The GM1 is a bit of a conundrum. Most certainly there are compromises in the features and design, but compromises of some sort are necessary to get a high performing camera with interchangeable lenses down to this size. So you have to examine the compromises made versus your need for smallness.
As an "only camera" the GM1 doesn't make nearly as much sense to me as it does as a "carry everywhere" option for existing m4/3 users. That's especially doubled if you happen to have the pancake prime lens set handy.
I'm sure Panasonic is marketing the GM1 as "purse friendly" in the Asian markets, trying to entice more women to buy it, and even for men that's a pretty good way to think about it. Consider it jacket pocket friendly. Or cargo pants pocket friendly. Or laptop case friendly. The GM1 is a good accessory camera, in other words. It wouldn't be my main shooter, but keeping it in a jacket pocket with a complimentary lens on it to what I'm normally shooting with on my Olympus OM-D E-M1, for example, seems like a nice option to have.

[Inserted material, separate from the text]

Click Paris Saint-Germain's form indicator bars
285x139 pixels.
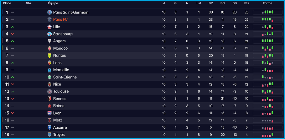pos(268,12)
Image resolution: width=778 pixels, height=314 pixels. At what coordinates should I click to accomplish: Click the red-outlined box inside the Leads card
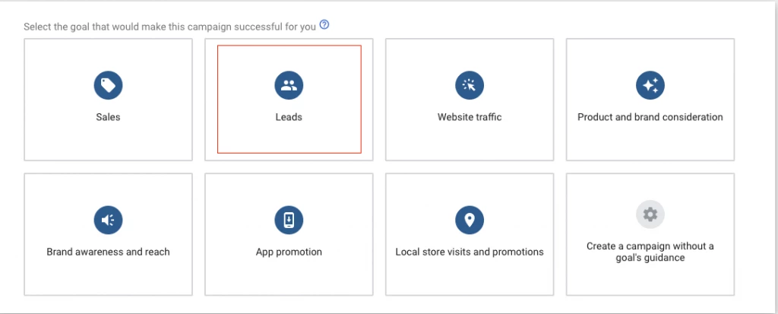[289, 141]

In short, the GM1 isn't for everyone. But it certainly will appeal to some. Whether you're one of those are not is something that you have to decide based upon your needs. If I were an all-m4/3 shooter, for instance, I'd be opting for a GM1 as my pocket camera of choice over virtually any compact camera. If you're not an m4/3 shooter, then other options start to look more interesting, most notably the slightly larger Sony RX100II (though it has a fixed zoom lens and a smaller sensor).
So how does the GM1 stack up to the RX100II?
- Sensor — 16mp m4/3 versus 20mp 1" probably tilts in the GM1's favor
- Lens — 24-64mm (equivalent) f/3.5-5.6 versus 28-100mm f/1.9-4.9 probably tilts in the RX100's favor, at least until you consider that the GM1 can use other lenses
- Composing — Both have 3" LCDs, but the Sony has an optional EVF and a tilting LCD
Yeah, tricky. The Sony is more a shirt pocket camera and the GM1 more jacket pocket, if that helps you decide. For me, the EVF option for the Sony was the kicker in my decision making, but boy would I really love to change lenses on the Sony. So I'd say this: if you want to change lenses, buy the GM1; if you want to "look through a viewfinder" buy the Sony and get the optional EVF (though be prepared for sticker shock).
That said, the GM1 is enough of a camera that I've declared it my Entry Mirrorless Camera of 2013 winner. Barely. Still, it occupies a very unique position in the market, and other than its smallness—which is also it's most appealing attribute–it doesn't have any major faults that are going to get in the way of entry-level shooting.